Enable Multi-Factor Authentication
Also known as two-factor authentication and two-step verification. Multi-factor authentication, or MFA, is a security measure that requires anyone logging into an account to navigate a two-step process to prove their identity. It makes it twice as hard for criminals to access an online account.
By adding one more simple step when logging into an account, multi-factor authentication greatly increases the security of your account. Just like logging into your account, the first step is giving your password or passphrase. The second step is to provide an extra way of proving that you’re you, like entering a PIN code or texting/emailing a code to your mobile device, or accessing an authenticator app.
MFA can include:
- An extra PIN (personal identification number)
- The answer to an extra security question like, “What’s your favorite pet’s name?”
- An additional code either emailed to an account or texted to a mobile number
- A biometric identifier like facial recognition or a fingerprint
- A unique number generated by an “Authenticator App”

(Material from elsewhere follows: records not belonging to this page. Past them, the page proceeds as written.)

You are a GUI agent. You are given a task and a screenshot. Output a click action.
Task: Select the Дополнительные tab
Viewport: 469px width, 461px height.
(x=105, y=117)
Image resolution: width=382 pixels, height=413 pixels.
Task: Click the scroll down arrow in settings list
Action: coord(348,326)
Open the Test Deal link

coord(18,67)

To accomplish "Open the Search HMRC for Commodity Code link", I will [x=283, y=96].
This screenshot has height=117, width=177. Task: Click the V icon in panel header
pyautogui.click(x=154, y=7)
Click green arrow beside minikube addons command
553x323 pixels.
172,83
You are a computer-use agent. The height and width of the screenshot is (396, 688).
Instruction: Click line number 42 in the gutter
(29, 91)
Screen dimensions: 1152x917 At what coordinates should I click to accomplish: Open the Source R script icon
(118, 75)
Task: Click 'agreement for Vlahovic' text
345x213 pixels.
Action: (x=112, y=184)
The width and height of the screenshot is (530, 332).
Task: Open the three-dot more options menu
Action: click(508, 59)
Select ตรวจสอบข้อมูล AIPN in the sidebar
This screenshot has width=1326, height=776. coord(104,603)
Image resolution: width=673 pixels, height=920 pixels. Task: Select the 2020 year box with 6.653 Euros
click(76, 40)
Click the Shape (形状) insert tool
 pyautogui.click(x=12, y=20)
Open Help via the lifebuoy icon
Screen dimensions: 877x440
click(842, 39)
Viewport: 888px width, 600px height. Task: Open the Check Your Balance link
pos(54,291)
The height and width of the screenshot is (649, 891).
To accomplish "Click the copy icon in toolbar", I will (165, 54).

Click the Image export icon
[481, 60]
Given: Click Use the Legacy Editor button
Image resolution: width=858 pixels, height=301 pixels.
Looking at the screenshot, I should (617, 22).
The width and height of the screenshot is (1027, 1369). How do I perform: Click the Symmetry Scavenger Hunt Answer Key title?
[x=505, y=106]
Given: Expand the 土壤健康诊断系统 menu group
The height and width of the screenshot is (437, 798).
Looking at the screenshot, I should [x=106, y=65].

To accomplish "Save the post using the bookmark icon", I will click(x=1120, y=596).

- A secure token, which is a separate piece of hardware (like a key fob that holds information) that verifies a person’s identity with a database or system
Not every account offers MFA, but it’s becoming more popular every day. It’s seen on many accounts that usually hold either valuable financial or personal information like banks, financial institutions, online stores, or social media platforms. Any place online that is storing your personal information (especially financial information), or any account that can be compromised and used to trick or defraud someone else should be protected with MFA.
View the Multi-Factor Authentication Tip Sheet for more information.
Use Strong Passwords
Creating, storing and remembering passwords can be a pain for all of us online, but the truth is that passwords are your first line of defense against cybercriminals and data breaches. With a few moments of forethought today, you can stay safe online for years to come.
No matter what accounts they protect, all passwords should be created with these three guiding principles in mind:
- Long – Every one of your passwords should be at least 12 characters long.
- Unique – Each account needs to be protected with its own unique password. Never reuse passwords. This way, if one of your accounts is compromised, your other accounts remain secured. We’re talking really unique, not just changing one character or adding a “2” at the end. None of your passwords should look alike.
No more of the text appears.